[Stored items]
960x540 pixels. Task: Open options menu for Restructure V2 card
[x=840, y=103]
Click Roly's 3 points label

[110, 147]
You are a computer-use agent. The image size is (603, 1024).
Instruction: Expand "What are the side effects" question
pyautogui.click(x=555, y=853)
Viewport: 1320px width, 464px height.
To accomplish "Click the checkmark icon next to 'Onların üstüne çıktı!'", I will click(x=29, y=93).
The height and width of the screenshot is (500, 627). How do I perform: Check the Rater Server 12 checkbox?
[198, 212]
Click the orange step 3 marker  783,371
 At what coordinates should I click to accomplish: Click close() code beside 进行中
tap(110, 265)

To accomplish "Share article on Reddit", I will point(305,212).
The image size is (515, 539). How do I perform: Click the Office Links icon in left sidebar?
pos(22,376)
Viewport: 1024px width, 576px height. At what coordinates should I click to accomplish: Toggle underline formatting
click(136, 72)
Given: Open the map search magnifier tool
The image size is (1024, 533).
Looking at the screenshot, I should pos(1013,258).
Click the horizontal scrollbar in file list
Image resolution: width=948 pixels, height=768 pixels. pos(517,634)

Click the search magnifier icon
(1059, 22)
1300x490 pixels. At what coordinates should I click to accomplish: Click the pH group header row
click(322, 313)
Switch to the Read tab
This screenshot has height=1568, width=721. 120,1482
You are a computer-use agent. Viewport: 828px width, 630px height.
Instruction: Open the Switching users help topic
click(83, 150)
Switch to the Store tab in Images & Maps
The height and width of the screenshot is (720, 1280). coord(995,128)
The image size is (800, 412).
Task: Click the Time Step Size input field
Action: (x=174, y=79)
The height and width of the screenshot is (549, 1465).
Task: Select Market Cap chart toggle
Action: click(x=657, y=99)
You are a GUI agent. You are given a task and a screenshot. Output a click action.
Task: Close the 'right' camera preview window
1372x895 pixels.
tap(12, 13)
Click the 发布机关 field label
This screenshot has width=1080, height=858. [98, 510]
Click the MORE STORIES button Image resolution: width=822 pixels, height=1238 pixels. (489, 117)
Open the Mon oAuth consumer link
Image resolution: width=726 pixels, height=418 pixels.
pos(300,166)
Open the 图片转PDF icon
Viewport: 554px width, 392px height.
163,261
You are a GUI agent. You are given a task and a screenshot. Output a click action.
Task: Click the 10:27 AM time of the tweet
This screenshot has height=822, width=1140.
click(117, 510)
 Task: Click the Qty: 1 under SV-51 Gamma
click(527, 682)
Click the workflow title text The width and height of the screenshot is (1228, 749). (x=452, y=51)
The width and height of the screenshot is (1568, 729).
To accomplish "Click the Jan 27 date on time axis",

AIM OF THE EXERCISE
Output the records exactly, so that each line matches what was given.

ANSWER SECTION
960x540 pixels. Task: Open options menu for Restructure V2 card
[x=840, y=103]
Click Roly's 3 points label

[110, 147]
You are a computer-use agent. The image size is (603, 1024).
Instruction: Expand "What are the side effects" question
pyautogui.click(x=555, y=853)
Viewport: 1320px width, 464px height.
To accomplish "Click the checkmark icon next to 'Onların üstüne çıktı!'", I will click(x=29, y=93).
The height and width of the screenshot is (500, 627). How do I perform: Check the Rater Server 12 checkbox?
[198, 212]
Click the orange step 3 marker  783,371
 At what coordinates should I click to accomplish: Click close() code beside 进行中
tap(110, 265)

To accomplish "Share article on Reddit", I will point(305,212).
The image size is (515, 539). How do I perform: Click the Office Links icon in left sidebar?
pos(22,376)
Viewport: 1024px width, 576px height. At what coordinates should I click to accomplish: Toggle underline formatting
click(136, 72)
Given: Open the map search magnifier tool
The image size is (1024, 533).
Looking at the screenshot, I should pos(1013,258).
Click the horizontal scrollbar in file list
Image resolution: width=948 pixels, height=768 pixels. pos(517,634)

Click the search magnifier icon
(1059, 22)
1300x490 pixels. At what coordinates should I click to accomplish: Click the pH group header row
click(322, 313)
Switch to the Read tab
This screenshot has height=1568, width=721. 120,1482
You are a computer-use agent. Viewport: 828px width, 630px height.
Instruction: Open the Switching users help topic
click(83, 150)
Switch to the Store tab in Images & Maps
The height and width of the screenshot is (720, 1280). coord(995,128)
The image size is (800, 412).
Task: Click the Time Step Size input field
Action: (x=174, y=79)
The height and width of the screenshot is (549, 1465).
Task: Select Market Cap chart toggle
Action: click(x=657, y=99)
You are a GUI agent. You are given a task and a screenshot. Output a click action.
Task: Close the 'right' camera preview window
1372x895 pixels.
tap(12, 13)
Click the 发布机关 field label
This screenshot has width=1080, height=858. [98, 510]
Click the MORE STORIES button Image resolution: width=822 pixels, height=1238 pixels. (489, 117)
Open the Mon oAuth consumer link
Image resolution: width=726 pixels, height=418 pixels.
pos(300,166)
Open the 图片转PDF icon
Viewport: 554px width, 392px height.
163,261
You are a GUI agent. You are given a task and a screenshot. Output a click action.
Task: Click the 10:27 AM time of the tweet
This screenshot has height=822, width=1140.
click(117, 510)
 Task: Click the Qty: 1 under SV-51 Gamma
click(527, 682)
Click the workflow title text The width and height of the screenshot is (1228, 749). (x=452, y=51)
The width and height of the screenshot is (1568, 729).
To accomplish "Click the Jan 27 date on time axis",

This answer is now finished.